EXERCISE DESCRIPTION:
I need every line of the material below that includes the string "Logout".
*** DATA RECORDS Section Begins ***
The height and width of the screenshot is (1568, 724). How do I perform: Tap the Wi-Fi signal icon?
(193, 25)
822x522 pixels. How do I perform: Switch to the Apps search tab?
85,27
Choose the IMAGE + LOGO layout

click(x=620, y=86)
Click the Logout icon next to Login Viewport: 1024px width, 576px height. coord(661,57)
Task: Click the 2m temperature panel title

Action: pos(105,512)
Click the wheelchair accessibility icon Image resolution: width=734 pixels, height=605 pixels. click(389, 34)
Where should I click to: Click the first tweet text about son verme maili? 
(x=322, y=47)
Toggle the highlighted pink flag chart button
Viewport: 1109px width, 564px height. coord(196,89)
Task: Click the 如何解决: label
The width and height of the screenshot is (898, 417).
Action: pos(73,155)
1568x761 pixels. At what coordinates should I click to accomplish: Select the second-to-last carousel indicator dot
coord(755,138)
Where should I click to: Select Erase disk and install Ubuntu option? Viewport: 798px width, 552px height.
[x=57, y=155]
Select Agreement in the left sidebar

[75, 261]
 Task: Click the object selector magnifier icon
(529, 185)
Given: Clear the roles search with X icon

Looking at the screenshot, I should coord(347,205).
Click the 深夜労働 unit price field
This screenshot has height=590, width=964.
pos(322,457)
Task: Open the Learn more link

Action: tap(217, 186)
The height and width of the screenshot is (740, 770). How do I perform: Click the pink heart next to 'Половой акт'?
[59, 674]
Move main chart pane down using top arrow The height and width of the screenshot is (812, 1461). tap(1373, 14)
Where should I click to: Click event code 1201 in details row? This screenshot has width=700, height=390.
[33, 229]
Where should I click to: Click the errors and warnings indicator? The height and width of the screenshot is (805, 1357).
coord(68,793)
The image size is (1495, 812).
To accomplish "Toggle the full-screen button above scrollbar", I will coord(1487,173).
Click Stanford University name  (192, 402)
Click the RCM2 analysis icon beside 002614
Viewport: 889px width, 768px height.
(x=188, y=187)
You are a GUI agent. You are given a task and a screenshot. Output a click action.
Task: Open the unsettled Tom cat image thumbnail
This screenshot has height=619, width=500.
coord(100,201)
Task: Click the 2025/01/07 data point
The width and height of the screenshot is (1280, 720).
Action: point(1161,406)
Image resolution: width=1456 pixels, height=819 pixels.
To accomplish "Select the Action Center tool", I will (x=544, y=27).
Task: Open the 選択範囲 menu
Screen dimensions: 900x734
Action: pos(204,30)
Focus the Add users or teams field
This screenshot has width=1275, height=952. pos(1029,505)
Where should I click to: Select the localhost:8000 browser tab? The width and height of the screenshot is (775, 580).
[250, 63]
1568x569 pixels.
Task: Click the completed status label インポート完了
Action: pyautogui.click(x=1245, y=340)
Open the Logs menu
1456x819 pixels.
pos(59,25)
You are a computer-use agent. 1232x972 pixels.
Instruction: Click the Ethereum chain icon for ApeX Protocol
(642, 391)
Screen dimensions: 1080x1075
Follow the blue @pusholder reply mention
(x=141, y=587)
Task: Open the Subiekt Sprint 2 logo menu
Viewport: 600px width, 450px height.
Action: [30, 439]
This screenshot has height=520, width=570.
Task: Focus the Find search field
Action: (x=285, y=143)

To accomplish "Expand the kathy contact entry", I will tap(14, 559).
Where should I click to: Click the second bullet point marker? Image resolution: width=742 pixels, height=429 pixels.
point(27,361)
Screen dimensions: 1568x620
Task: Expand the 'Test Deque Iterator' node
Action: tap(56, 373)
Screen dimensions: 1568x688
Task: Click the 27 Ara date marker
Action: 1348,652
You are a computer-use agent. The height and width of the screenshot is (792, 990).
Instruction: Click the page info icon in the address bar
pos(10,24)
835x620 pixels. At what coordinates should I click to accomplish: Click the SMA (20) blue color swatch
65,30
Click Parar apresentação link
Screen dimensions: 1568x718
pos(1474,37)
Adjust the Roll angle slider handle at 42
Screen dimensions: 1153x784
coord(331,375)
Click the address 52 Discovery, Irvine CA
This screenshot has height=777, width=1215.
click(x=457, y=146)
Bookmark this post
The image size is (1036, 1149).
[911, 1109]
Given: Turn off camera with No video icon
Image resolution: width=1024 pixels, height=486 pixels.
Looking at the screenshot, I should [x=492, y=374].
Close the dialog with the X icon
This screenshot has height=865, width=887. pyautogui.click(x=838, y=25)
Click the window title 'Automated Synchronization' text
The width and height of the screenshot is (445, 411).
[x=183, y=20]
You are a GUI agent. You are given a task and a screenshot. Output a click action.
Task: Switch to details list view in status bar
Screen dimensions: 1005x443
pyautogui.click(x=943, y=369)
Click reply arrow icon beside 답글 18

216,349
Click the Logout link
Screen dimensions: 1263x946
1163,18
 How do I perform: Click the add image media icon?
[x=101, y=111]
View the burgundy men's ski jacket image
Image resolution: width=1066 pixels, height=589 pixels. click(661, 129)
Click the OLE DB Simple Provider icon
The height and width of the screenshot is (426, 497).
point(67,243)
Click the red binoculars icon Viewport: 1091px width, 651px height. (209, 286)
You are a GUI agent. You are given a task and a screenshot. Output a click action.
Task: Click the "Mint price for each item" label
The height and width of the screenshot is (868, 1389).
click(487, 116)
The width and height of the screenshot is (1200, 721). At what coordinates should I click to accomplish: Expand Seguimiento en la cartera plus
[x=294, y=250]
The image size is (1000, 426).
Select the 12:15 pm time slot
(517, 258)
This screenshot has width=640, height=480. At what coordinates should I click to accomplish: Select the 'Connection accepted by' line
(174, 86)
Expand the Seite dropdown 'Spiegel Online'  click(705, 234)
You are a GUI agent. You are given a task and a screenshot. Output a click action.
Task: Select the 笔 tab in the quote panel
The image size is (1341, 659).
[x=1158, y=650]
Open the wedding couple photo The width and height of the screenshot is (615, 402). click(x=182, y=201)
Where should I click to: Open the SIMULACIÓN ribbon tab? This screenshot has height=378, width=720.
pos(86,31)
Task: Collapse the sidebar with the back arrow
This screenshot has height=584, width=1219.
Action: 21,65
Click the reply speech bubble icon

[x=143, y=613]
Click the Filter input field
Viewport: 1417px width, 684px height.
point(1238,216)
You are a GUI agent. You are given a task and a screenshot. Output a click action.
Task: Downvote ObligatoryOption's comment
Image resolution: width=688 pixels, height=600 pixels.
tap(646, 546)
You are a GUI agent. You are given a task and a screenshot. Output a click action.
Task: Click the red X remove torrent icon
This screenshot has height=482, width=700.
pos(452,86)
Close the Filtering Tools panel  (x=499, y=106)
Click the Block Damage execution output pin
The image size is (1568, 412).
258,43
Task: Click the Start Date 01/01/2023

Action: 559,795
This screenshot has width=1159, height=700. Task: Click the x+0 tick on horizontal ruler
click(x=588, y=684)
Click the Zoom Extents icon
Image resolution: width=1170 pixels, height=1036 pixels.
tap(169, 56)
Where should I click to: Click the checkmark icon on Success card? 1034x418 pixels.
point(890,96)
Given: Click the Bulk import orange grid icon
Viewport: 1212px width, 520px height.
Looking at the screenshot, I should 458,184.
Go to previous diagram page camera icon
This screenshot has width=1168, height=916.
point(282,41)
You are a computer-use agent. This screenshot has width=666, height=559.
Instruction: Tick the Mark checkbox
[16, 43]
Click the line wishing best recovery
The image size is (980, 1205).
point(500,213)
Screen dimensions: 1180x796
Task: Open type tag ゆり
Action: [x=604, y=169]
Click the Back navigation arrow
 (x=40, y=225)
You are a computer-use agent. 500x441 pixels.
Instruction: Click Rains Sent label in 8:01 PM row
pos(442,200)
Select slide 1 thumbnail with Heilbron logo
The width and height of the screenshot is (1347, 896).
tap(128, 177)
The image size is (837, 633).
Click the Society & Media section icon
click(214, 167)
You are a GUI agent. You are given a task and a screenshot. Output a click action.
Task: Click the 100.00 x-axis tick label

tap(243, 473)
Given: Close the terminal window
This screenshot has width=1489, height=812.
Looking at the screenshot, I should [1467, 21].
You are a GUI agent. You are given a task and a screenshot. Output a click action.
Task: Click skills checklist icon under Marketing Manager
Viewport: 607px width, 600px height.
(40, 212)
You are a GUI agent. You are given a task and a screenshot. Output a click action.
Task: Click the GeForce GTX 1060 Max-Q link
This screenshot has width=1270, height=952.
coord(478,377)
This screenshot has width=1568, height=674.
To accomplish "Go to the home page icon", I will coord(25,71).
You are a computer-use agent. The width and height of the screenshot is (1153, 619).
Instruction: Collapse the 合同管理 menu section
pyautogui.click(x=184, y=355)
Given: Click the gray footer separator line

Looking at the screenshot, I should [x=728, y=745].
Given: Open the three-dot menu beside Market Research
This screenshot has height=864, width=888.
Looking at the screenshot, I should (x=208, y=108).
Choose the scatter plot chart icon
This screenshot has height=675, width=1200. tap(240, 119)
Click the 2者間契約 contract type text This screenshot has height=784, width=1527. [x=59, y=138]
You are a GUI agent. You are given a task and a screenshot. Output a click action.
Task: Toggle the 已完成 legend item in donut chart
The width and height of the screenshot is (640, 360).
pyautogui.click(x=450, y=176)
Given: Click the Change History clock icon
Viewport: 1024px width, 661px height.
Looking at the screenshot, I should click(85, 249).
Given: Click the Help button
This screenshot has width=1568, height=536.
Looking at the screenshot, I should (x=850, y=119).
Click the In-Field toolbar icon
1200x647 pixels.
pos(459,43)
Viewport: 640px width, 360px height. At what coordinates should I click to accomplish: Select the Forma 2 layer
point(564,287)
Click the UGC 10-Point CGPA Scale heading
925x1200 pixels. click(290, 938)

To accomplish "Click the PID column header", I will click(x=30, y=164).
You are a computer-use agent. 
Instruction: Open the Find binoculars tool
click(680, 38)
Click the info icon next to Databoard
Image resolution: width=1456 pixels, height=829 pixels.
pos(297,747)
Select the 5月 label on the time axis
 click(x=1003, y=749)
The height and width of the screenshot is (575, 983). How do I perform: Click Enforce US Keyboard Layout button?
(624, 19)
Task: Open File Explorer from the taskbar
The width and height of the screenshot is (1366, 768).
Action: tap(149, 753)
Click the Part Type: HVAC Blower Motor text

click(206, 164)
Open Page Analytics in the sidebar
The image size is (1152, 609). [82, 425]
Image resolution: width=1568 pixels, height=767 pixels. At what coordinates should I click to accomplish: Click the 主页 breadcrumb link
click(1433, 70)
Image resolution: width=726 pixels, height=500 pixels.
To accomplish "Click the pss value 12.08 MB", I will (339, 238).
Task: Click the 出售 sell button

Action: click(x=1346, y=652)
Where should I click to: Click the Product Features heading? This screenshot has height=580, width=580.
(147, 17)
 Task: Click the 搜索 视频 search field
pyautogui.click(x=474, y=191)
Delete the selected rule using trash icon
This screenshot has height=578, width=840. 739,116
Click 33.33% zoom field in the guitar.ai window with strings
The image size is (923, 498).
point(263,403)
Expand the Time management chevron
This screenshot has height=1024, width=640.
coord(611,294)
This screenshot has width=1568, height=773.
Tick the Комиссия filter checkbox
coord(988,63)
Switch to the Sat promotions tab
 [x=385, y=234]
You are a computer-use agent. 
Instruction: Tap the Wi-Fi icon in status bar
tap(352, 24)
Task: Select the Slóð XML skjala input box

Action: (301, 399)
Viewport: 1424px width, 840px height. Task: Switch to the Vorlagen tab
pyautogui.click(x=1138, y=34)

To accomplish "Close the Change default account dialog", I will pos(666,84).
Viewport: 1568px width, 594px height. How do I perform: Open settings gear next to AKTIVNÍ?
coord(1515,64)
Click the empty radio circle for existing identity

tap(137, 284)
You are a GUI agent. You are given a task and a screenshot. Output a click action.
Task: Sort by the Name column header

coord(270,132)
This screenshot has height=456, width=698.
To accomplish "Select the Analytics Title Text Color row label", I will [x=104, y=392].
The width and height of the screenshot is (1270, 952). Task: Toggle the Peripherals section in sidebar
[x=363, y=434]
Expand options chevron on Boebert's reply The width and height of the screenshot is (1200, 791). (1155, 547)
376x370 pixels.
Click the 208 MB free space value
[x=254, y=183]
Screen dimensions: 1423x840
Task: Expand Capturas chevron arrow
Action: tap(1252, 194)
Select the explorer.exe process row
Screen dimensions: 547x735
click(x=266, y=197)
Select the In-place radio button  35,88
*** DATA RECORDS Section Ends ***
EXERCISE SOLUTION:
Click the Logout icon next to Login Viewport: 1024px width, 576px height. coord(661,57)
Click the Logout link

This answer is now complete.